AWS-Vault is a command-line utility for storing AWS IAM user credentials in your operating system’s secure backend and then creating short-lived sessions for the AWS CLI or Management Console. If you still rely on IAM-user bootstrap credentials for local development or admin work, AWS-Vault is a practical way to avoid leaving long-lived keys in plaintext files.
This page provides an overview of the TurboGeek AWS-Vault family. Use it to understand where AWS-Vault fits, how it works, and which platform-specific guide you should follow next.
Important: the original 99designs repository is marked abandoned. AWS-Vault is still widely referenced, but before you standardise on it you should review the latest release path or active fork and decide whether it is still the right choice compared with IAM Identity Center.
Choose your AWS-Vault path
- How to Install AWS-Vault on macOS for Homebrew and Keychain setup.
- How to Install AWS-Vault on Windows for Chocolatey, Scoop, and Windows Credential Manager.
- How to Install AWS-Vault on Linux for Linux package managers and backend choices.
- AWS-Vault Security Best Practices for Protecting AWS Credentials provides hardening guidance.
- AWS-Vault vs IAM Identity Center: What’s the Difference?
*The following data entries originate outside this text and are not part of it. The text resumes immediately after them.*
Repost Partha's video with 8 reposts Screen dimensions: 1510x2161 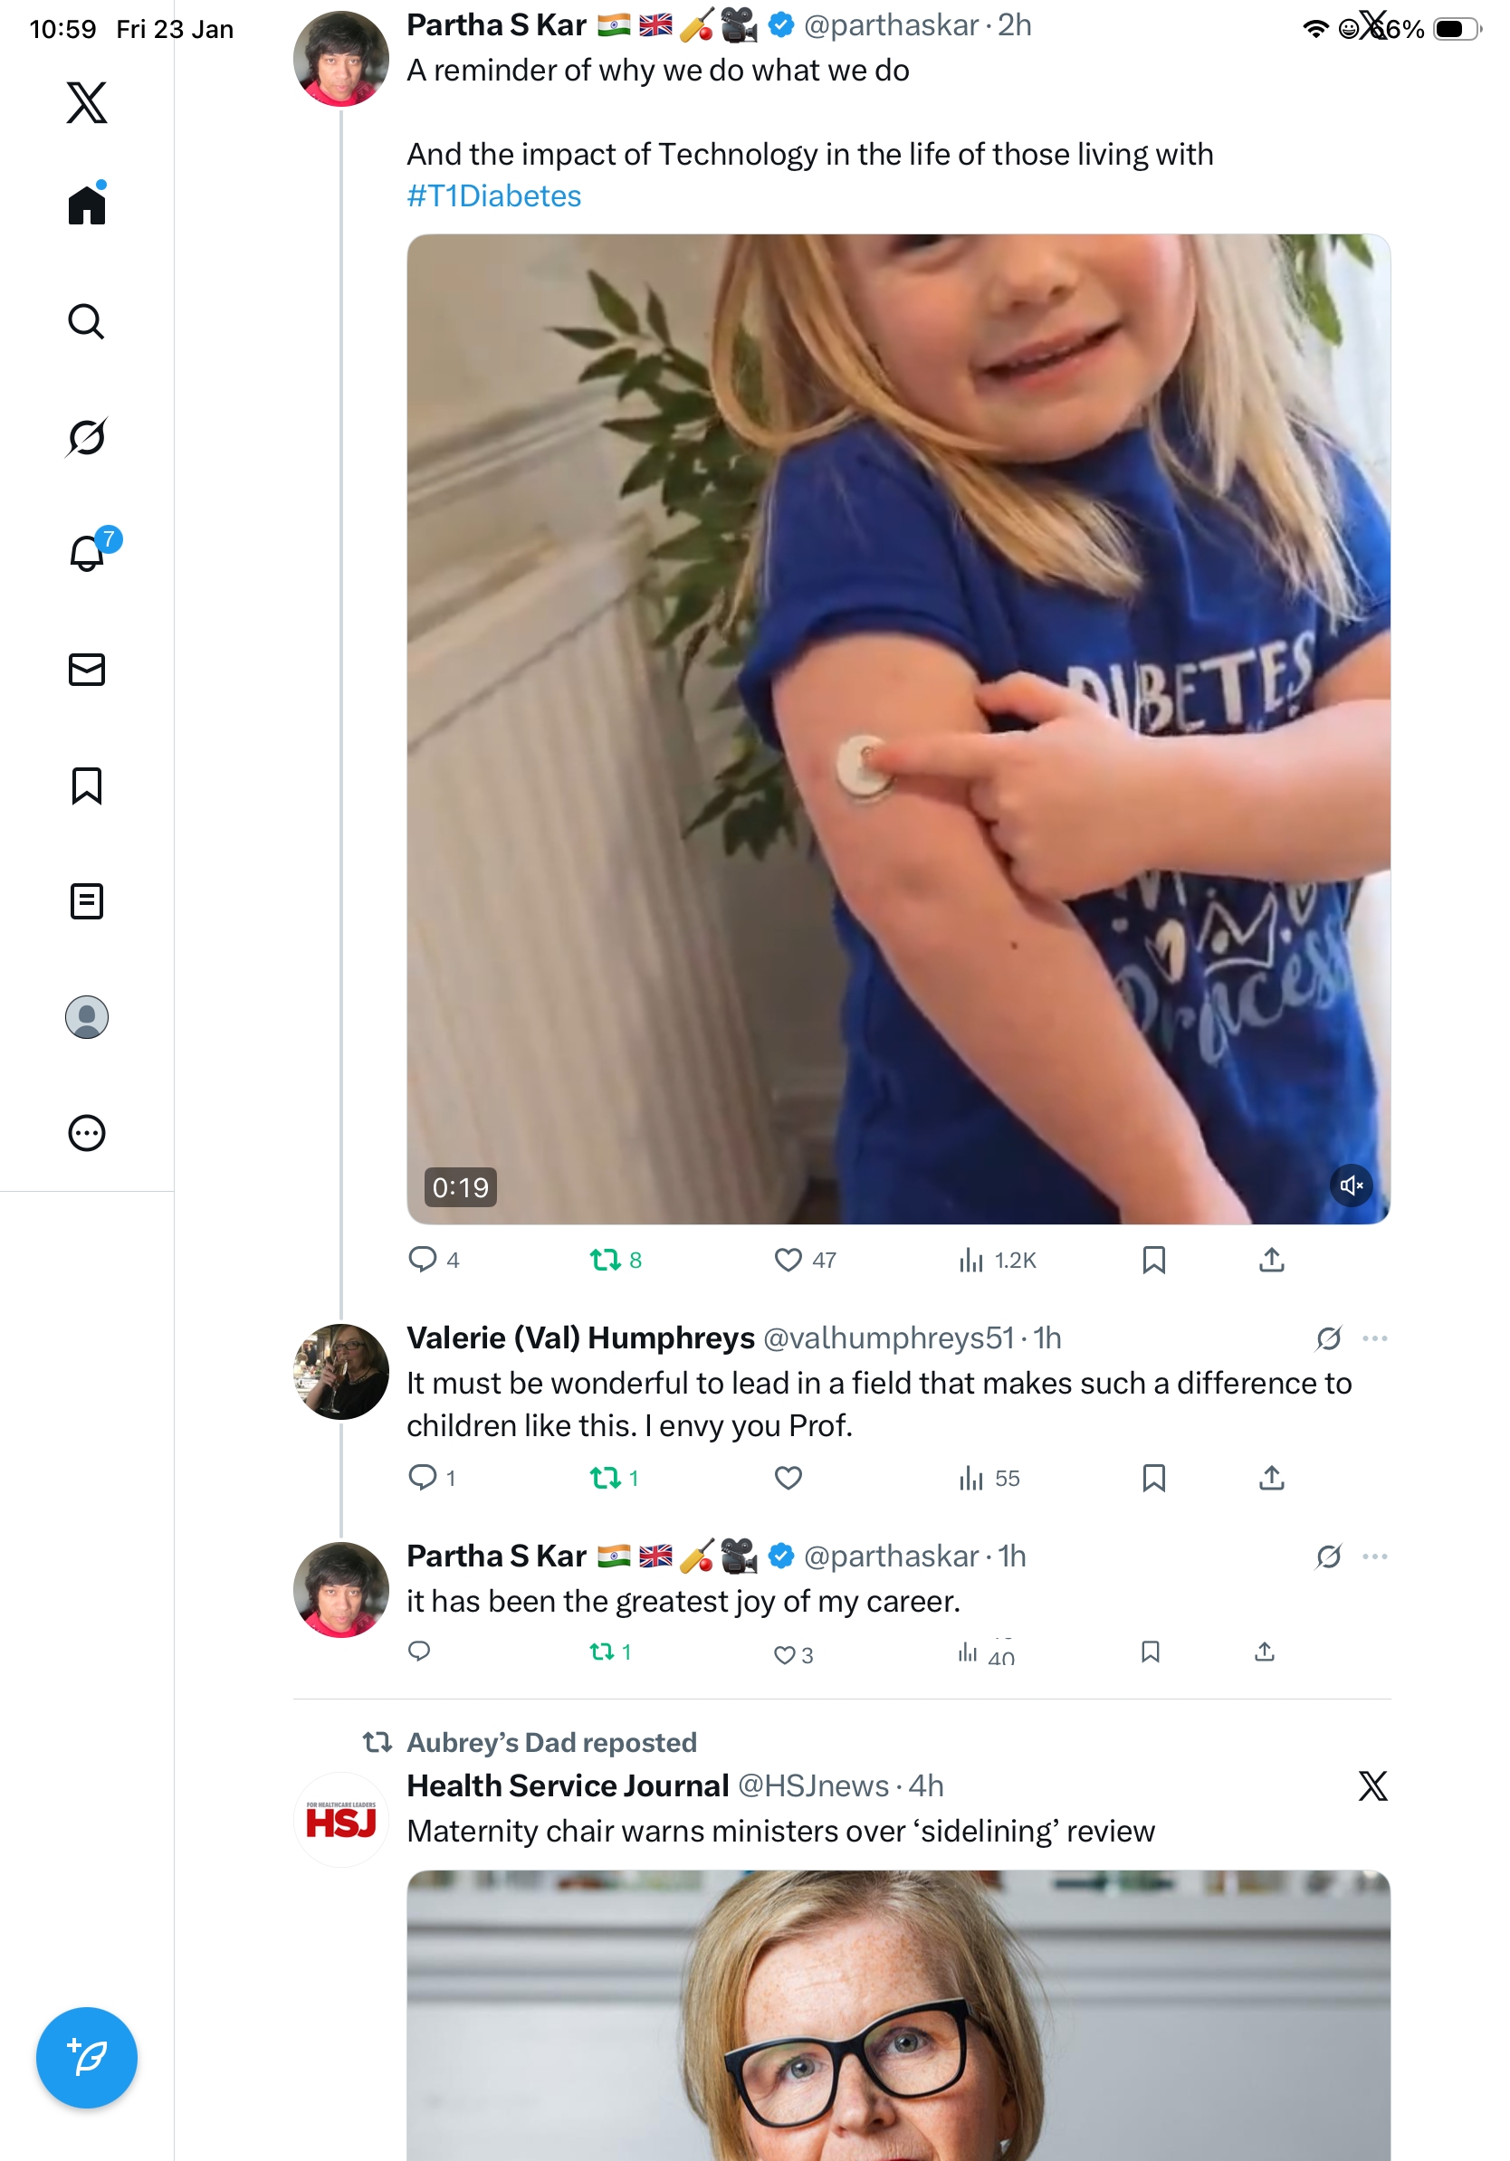point(604,1259)
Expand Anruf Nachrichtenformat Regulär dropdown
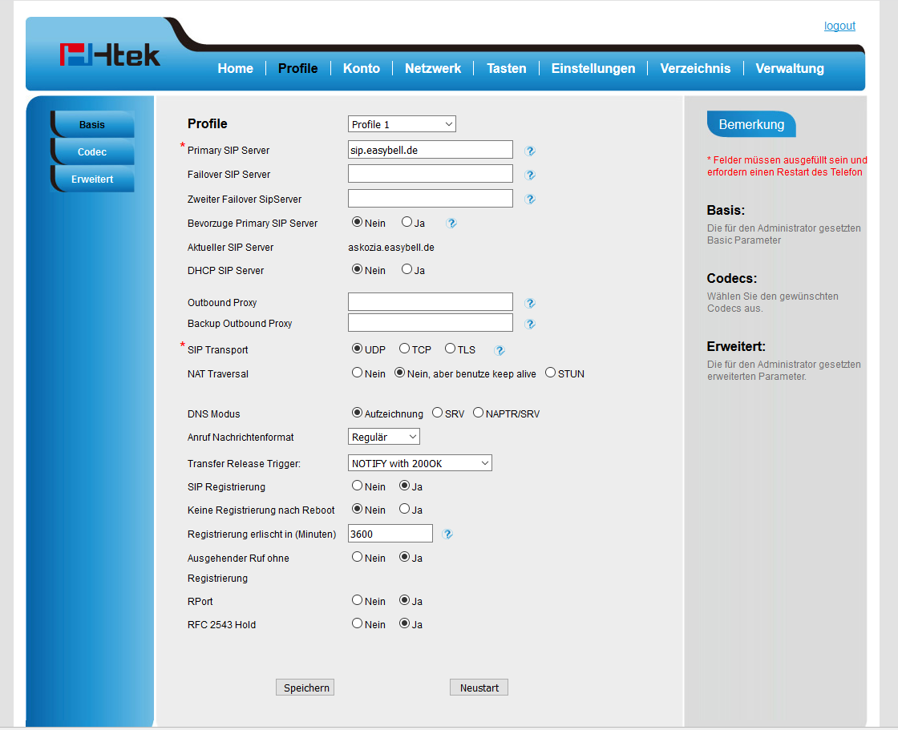Screen dimensions: 898x730 click(x=384, y=437)
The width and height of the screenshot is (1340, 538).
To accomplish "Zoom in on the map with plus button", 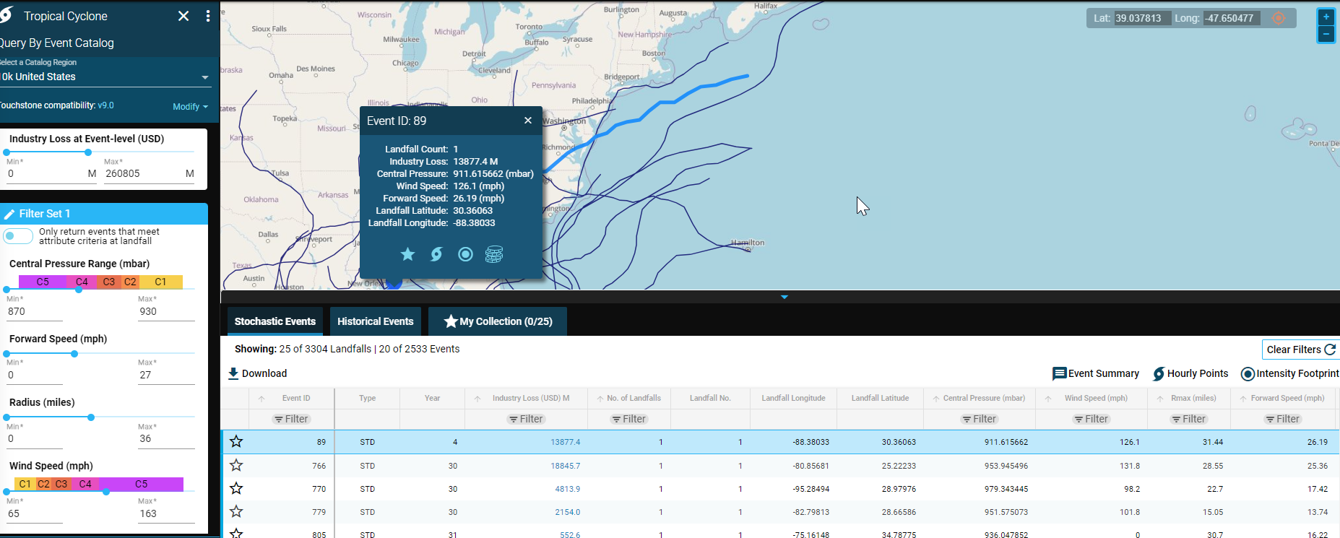I will click(1326, 17).
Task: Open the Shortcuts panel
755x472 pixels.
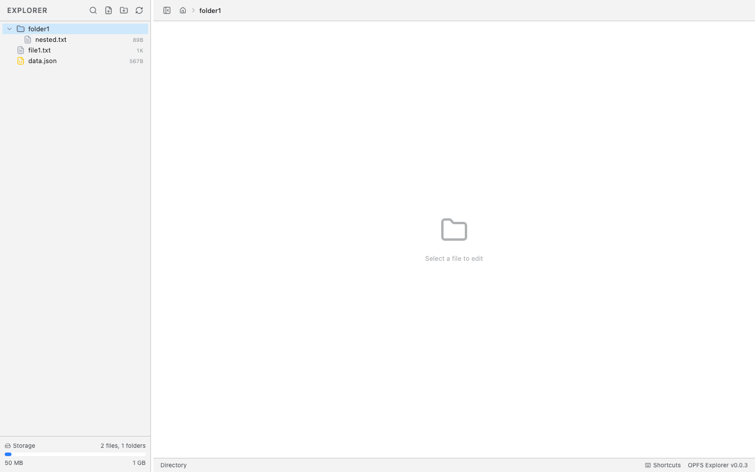Action: pos(666,465)

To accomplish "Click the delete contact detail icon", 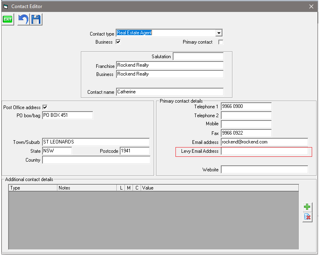I will point(307,217).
If you are choosing between local credential tooling and workforce SSO.
What AWS-Vault does
- Stores AWS IAM user access keys in the operating system’s secure backend instead of a plaintext credentials file.
- Creates temporary sessions for AWS CLI usage through
aws-vault exec. - Supports MFA and role assumption for safer day-to-day admin workflows.
- Can open short-lived Management Console sessions with
aws-vault login.
Supported install paths
AWS-Vault is commonly installed with Homebrew on macOS, Chocolatey or Scoop on Windows, and Homebrew on Linux or native package managers on selected Linux distributions. Use the platform guides above for the exact path you need rather than treating this page as a one-size-fits-all install tutorial.
Quick start
1. Store the bootstrap profile
Add the base IAM user profile to your secure backend:
aws-vault add devThis stores the access key in the operating system’s secure store. The name dev is just an example.
2. Define a role profile
Add a role profile in ~/.aws/config that points back to the stored base profile:
[profile dev-admin]
source_profile = dev
role_arn = arn:aws:iam::123456789012:role/DeveloperAccess
mfa_serial = arn:aws:iam::123456789012:mfa/your.name
region = eu-west-23. Test CLI access
aws-vault exec dev-admin -- aws sts get-caller-identityIf MFA is configured, AWS-Vault will prompt for it before creating the session.
4. Open the AWS console
aws-vault login dev-adminThis opens a short-lived browser session for the selected profile.
When AWS-Vault fits best
- You work mainly from the CLI and assume multiple roles across several AWS accounts.
- You still have an IAM-user bootstrap credential but want to stop keeping it in plaintext files.
- You want MFA and temporary sessions to be part of the normal developer workflow.
When IAM Identity Center is the better default
- You need organisation-wide workforce access across many AWS accounts.
- You want central lifecycle management with an external identity provider such as Microsoft Entra ID or Okta.
- You want to avoid distributing long-lived IAM user access keys as a bootstrap approach.
Common issues to check
- Profile not found: make sure the profile name used is in
aws-vault execoraws-vault loginmatches the profile names in your AWS config. - Access denied: verify the role trust policy and permissions attached to the assumed role, not just the bootstrap user.
- Keyring prompts or failures: confirm your operating system’s secure backend is unlocked and available for the user running AWS-Vault.